I am not signed for part B yet but am having some frustrations as to how thay regard payment or premiums. Many Americans have not been as fortunate as others as far as work and income. However, I do not agree that they should get it all for free. I have a friend that in the past 20 years has worked very little and often times was paid under the table. Now she is retired and receiving sss plus all medicare and supplements are paid for. Am I to understand that those paying for part b are also paying for those that do not have a premium? When does it end? I think a nominal amount would be acceptable and offset increase.

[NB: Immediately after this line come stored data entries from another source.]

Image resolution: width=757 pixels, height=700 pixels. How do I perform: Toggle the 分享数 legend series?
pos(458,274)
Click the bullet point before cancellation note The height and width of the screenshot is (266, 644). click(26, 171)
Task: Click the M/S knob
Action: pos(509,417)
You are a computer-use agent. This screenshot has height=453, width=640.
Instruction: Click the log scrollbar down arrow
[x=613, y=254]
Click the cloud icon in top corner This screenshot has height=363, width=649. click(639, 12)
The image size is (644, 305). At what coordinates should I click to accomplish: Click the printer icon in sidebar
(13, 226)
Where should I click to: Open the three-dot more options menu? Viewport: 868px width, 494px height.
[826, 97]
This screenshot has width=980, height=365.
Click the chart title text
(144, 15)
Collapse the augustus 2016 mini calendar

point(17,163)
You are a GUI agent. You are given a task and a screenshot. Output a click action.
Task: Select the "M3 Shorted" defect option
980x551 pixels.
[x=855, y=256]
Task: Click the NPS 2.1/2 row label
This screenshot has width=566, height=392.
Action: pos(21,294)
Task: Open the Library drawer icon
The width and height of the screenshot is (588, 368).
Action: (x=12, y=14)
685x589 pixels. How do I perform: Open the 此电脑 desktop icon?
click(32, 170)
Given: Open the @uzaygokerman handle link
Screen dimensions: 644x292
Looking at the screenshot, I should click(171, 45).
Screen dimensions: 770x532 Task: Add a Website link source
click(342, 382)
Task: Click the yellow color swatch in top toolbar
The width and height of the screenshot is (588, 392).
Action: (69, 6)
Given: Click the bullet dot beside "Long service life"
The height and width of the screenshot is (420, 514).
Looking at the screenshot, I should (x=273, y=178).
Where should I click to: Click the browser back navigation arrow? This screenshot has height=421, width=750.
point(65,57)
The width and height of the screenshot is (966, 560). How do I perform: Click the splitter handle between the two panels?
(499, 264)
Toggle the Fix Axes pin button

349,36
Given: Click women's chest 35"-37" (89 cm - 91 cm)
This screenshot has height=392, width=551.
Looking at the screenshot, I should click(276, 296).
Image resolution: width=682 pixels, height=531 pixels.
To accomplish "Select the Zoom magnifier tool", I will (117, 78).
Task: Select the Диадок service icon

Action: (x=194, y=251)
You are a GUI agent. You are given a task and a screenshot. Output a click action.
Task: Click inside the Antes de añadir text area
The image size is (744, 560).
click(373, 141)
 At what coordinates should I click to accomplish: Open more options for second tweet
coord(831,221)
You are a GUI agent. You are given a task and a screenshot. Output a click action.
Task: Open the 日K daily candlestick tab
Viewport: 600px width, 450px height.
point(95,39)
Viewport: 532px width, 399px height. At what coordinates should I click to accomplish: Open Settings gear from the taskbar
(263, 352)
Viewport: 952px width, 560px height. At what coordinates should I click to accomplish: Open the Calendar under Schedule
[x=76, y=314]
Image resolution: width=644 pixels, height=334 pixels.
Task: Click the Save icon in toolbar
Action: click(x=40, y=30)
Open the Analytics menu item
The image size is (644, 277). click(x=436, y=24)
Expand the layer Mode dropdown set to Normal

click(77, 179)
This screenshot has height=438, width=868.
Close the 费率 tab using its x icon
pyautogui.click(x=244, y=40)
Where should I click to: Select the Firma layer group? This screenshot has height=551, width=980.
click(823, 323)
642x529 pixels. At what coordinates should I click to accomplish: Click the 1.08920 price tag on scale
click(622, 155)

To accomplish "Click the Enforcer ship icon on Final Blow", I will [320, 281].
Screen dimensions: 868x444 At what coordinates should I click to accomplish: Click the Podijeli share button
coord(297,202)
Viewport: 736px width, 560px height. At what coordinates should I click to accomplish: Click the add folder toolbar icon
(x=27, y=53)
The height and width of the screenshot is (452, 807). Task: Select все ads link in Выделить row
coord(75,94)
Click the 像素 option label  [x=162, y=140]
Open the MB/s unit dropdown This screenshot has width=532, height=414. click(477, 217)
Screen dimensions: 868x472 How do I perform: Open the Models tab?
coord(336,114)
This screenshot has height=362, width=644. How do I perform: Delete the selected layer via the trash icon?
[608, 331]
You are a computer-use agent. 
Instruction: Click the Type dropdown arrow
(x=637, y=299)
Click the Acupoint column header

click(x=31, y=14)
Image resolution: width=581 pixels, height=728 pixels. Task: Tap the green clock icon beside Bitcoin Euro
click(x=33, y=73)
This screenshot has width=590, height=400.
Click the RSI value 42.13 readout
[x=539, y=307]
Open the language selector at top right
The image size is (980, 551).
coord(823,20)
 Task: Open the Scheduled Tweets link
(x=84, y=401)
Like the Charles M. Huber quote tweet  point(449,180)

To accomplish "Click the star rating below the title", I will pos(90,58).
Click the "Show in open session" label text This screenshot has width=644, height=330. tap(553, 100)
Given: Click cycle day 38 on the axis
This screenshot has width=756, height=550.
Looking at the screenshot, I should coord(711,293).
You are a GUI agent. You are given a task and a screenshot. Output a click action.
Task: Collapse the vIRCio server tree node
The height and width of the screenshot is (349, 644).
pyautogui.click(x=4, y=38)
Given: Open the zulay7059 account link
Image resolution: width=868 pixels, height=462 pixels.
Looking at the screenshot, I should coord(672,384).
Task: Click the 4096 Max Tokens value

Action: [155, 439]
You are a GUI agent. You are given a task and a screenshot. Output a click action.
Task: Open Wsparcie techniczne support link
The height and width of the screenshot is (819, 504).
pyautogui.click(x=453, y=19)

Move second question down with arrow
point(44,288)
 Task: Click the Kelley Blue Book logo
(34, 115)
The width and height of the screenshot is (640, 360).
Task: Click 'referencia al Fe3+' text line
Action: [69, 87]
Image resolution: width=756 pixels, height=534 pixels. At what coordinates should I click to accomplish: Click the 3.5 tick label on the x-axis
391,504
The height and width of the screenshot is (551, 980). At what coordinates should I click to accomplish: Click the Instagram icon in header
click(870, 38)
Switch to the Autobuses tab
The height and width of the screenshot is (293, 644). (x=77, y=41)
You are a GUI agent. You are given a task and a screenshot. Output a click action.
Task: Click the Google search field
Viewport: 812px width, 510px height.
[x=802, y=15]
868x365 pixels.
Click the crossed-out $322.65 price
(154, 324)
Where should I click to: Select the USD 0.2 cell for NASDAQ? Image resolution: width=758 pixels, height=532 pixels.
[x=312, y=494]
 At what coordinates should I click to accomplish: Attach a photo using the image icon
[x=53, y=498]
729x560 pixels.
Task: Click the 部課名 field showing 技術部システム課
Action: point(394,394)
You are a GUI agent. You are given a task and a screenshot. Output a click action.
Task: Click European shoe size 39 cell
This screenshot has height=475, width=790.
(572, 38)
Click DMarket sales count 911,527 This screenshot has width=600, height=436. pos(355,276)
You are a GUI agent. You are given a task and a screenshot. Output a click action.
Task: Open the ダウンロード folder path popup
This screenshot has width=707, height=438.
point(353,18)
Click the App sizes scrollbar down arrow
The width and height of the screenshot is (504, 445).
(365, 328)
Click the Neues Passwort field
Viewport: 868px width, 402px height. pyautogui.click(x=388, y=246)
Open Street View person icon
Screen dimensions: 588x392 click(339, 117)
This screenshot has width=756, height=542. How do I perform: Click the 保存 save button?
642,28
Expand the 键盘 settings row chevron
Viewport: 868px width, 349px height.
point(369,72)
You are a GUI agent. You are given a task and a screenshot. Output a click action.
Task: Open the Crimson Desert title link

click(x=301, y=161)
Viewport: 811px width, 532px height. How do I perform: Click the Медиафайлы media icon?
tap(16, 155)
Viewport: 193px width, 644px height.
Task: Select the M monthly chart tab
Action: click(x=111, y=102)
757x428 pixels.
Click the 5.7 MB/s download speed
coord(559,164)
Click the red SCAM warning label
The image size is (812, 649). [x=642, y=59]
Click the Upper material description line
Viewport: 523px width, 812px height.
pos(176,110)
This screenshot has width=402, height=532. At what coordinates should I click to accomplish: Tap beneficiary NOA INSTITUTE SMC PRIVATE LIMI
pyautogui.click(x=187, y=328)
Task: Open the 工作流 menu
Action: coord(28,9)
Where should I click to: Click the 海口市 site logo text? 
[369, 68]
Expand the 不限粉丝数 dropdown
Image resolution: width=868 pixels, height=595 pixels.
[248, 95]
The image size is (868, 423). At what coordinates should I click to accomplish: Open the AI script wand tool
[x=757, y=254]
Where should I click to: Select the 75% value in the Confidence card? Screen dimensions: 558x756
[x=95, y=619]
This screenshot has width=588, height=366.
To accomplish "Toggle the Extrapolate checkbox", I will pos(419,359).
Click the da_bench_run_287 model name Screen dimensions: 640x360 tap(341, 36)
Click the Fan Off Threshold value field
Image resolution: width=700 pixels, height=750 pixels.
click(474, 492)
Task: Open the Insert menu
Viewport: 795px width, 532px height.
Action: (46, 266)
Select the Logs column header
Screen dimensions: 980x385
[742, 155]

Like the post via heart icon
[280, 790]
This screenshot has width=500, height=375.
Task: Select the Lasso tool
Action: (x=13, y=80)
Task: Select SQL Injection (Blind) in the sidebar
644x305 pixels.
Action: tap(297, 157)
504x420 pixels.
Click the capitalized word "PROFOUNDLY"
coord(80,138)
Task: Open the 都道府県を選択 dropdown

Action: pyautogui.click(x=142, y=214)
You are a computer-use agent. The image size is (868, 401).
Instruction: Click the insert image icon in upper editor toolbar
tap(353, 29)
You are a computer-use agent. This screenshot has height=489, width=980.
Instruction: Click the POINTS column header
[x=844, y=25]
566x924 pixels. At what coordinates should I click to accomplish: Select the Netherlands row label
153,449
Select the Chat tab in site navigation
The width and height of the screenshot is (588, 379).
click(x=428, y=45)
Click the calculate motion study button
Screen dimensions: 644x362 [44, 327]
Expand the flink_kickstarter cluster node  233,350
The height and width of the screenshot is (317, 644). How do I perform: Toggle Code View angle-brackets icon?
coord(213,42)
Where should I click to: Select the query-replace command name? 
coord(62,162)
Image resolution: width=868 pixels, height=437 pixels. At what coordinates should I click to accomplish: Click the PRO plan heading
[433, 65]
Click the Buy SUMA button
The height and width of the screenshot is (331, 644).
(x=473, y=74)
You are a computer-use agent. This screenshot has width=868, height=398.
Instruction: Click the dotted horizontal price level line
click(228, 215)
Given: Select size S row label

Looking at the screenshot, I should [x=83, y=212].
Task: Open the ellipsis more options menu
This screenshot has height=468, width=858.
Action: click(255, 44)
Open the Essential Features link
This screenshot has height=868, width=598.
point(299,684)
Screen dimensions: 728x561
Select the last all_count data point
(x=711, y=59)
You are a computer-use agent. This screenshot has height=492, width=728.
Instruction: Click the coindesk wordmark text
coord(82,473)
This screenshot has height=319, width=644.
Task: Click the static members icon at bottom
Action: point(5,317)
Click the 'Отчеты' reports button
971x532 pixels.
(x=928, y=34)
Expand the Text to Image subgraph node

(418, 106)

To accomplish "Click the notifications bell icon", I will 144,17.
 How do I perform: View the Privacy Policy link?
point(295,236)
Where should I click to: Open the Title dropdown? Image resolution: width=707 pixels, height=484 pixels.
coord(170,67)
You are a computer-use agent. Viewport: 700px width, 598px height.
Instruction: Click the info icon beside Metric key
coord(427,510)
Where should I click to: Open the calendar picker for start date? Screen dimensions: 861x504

Depending upon a senior's total income, there is help available, usually at the state level for premiums, deductibles and other health care cost.

 

Medicare Savings Programs and Extra Help - Help Paying Cost

 

Part B premiums don't have anything to do with prior work as long as a person is eligible for Medicare.  Part B is a self-sustaining Medicare program paid for by premiums and a General Fund contribution.  Part B was added by legislation after Part A Medicare and the premiums which seniors pay for Part B represents 25% of the cost of the Part B program and the other 75% comes from the General Fund ( hopefully, everybody uses it wisely to keep down the cost for all Americans).

 

Part A Medicare or Hospital Insurance is what those years of payroll contributions paid for to make it premium free upon turning 65.  However, it is possible for a person to get it under certain circumstances even if they have never worked - like when one spouse works outside the home at employment and the other stays home - when the employed spouse reaches 65, they are eligible for Part A , premium free if they worked long enough, but so is the other spouse who did not work outside the home - their benefit is biggy backed on to the other spouse.

 

It is also possible to buy into Medicare Part A if otherwise eligible - but the cost is about $430 per month or less if there are at least some work credits towards eligibility.

 

I try not to judge the situations of others knowing that living off of limited income in retirement is not a cake walk and not a condition which I would want to endure.

 

Sign up for Part B when you are required to because, if not, there is a lifelong penalty assessed on the premium.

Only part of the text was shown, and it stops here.